Visions of Van Gogh

Posted by Brian Jewell in Cruising on August 10, 2009

 
 

Photos Courtesy Van Gogh Museum

If there’s one thing you must experience during a trip to Amsterdam (besides a Dutch pancake), it’s the city’s Van Gogh museum.

Art lovers will immediately recognize this famous Dutch painter who, along with Rembrandt, is one of the Netherlands’ most prominent cultural figures. But even if you’re not brushed up on your 19th-century European impressionist painters, with a visit to this museum you’ll discover how much Van Gogh influenced the way in which we interpret images in the world around us.

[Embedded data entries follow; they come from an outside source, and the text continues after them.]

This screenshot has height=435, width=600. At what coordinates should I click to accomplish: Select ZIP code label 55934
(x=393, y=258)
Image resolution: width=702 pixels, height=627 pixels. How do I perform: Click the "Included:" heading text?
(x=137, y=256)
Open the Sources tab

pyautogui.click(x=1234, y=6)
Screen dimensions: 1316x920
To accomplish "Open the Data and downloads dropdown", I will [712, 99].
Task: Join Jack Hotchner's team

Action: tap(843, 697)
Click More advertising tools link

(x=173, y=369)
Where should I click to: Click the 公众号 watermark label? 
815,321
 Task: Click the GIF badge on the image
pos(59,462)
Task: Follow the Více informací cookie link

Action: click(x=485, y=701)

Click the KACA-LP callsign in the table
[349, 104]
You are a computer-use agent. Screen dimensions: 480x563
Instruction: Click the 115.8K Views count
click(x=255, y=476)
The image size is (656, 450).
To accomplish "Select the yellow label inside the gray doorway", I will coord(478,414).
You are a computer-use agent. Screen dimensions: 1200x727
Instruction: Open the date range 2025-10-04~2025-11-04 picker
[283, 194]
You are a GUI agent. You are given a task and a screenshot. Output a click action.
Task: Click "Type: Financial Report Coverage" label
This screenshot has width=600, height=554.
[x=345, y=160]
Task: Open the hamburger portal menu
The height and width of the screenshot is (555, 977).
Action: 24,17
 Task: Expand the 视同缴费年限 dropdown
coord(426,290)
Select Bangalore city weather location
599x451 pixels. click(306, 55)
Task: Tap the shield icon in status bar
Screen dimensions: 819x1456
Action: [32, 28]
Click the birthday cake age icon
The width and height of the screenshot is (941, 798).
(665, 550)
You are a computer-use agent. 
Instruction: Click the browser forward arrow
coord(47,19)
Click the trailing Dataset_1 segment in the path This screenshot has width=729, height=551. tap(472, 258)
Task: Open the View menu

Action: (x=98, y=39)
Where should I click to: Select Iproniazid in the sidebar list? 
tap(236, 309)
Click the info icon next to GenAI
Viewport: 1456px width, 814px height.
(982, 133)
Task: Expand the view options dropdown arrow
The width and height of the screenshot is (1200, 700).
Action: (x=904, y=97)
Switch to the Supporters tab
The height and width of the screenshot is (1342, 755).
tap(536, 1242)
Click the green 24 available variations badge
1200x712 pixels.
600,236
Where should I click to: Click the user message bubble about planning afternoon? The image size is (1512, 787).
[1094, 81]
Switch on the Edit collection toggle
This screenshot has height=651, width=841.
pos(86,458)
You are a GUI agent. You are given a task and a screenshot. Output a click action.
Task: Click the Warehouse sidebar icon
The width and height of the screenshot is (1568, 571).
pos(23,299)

Vincent Van Gogh is perhaps most famous for his colorful, swirling and surreal Starry Night. You won’t see that on display at the museum in Amsterdam (it resides at New York’s Museum of Modern Art), but you will see a wide-ranging catalog of his other excellent work, including numerous self-portraits and a famous scene he painted of his bedroom. The Van Gogh Museum has some 200 paintings and 500 paintings by the artist, as well as 700 letters he wrote to his brother Theo and others.

The museum presents these works in chronological order, displaying them with parallel stories of the artist’s life and struggles. He took up painting as an adult with no formal art training, and went most of his career without ever selling a single painting. In his late 30s, he struggled with epilepsy and mental illness, famously cutting off part of his own ear and eventually taking his own life. It would only be later that the art community would recognize him as one of the foremost fathers of modern painting.

Though the story is dark at points, the museum’s exhibits are beautiful. Walking through, I see how Van Gogh was a master of Impressionist-inspired techniques.  From a distance, his paintings all look perfectly clear and in focus; when you take a step closer though, you see that they are all composed of thick, short and colorful brushstrokes. The strokes by themselves could pass for haphazard, but when you take them together, you see that they are carefully and deliberately designed to depict farmland, cityscapes and human portraits in a colorful, innovative way.

The Van Gogh Museum is just one of many art institutions in Amsterdam, which is celebrating its artistic heritage this year with a variety of special exhibits and events.